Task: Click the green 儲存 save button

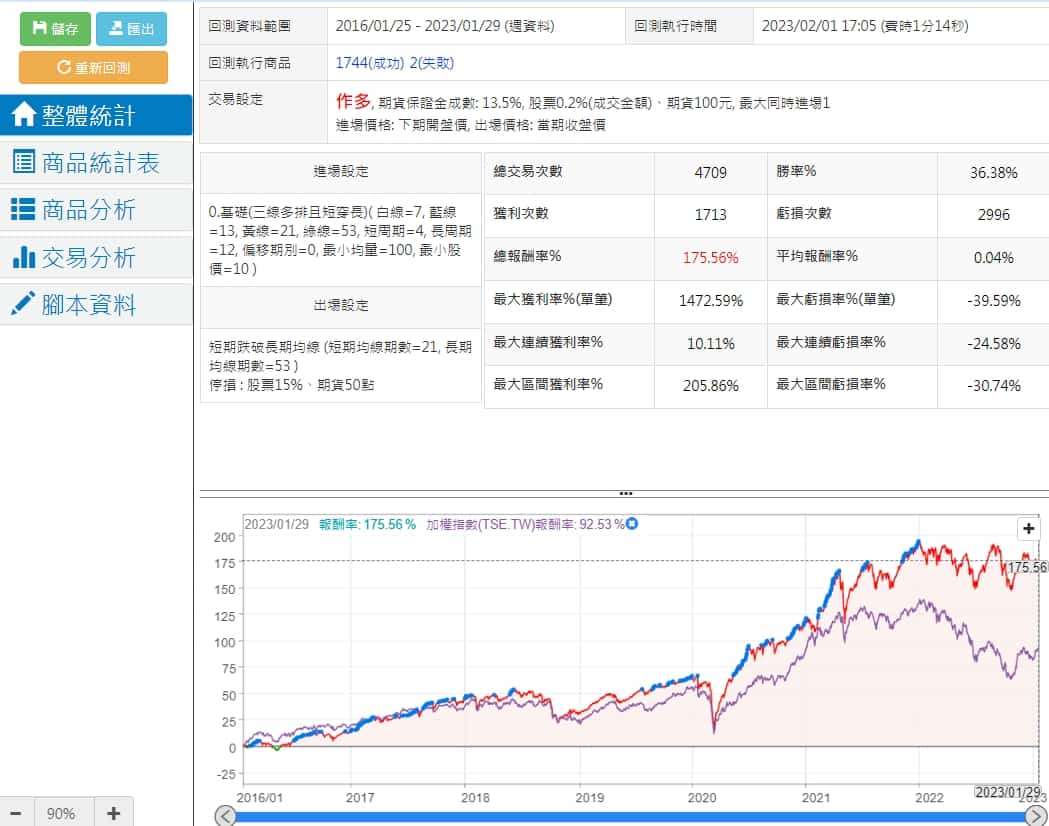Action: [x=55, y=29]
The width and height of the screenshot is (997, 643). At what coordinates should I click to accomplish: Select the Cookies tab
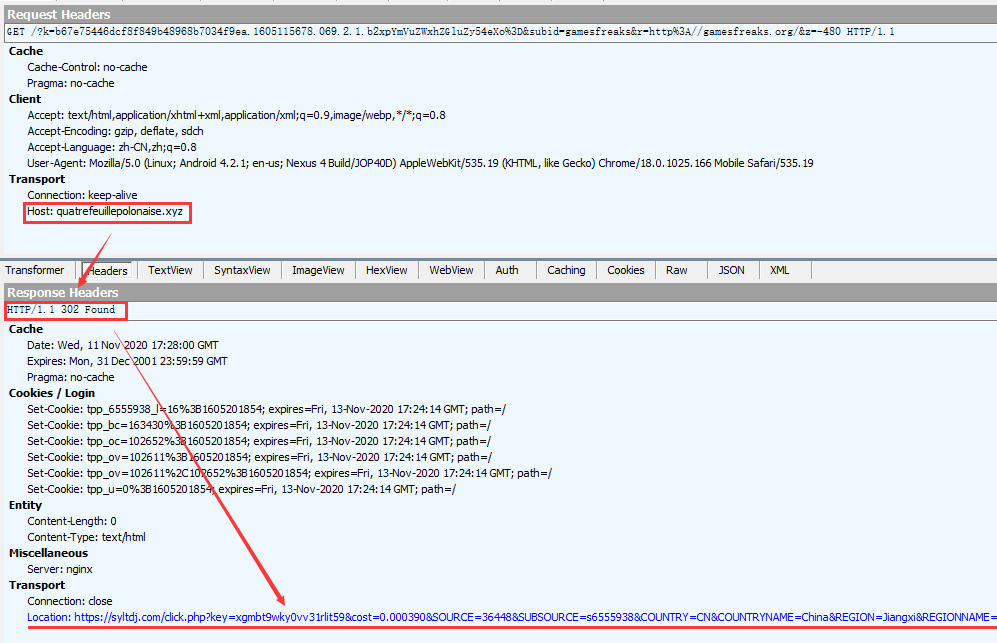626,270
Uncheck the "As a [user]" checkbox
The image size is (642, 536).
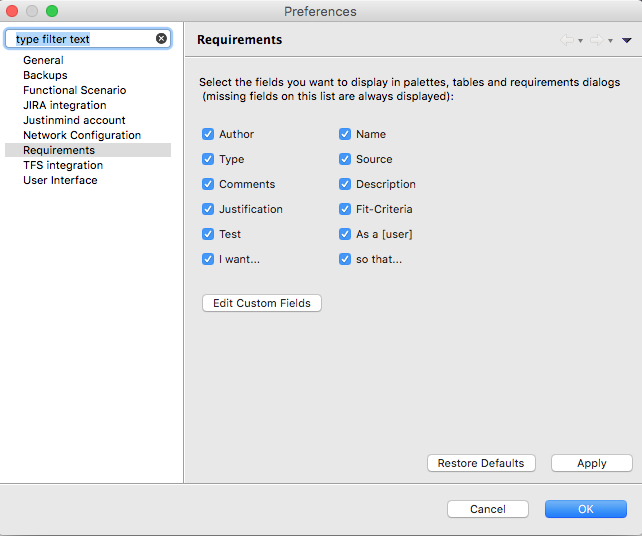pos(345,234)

- What is needed
Could you return each entry word for word, with the images omitted?

- Solution to this exercise
Task: Click the green 儲存 save button

Action: [x=55, y=29]
The width and height of the screenshot is (997, 643). At what coordinates should I click to accomplish: Select the Cookies tab
626,270
Uncheck the "As a [user]" checkbox
The image size is (642, 536).
pos(345,234)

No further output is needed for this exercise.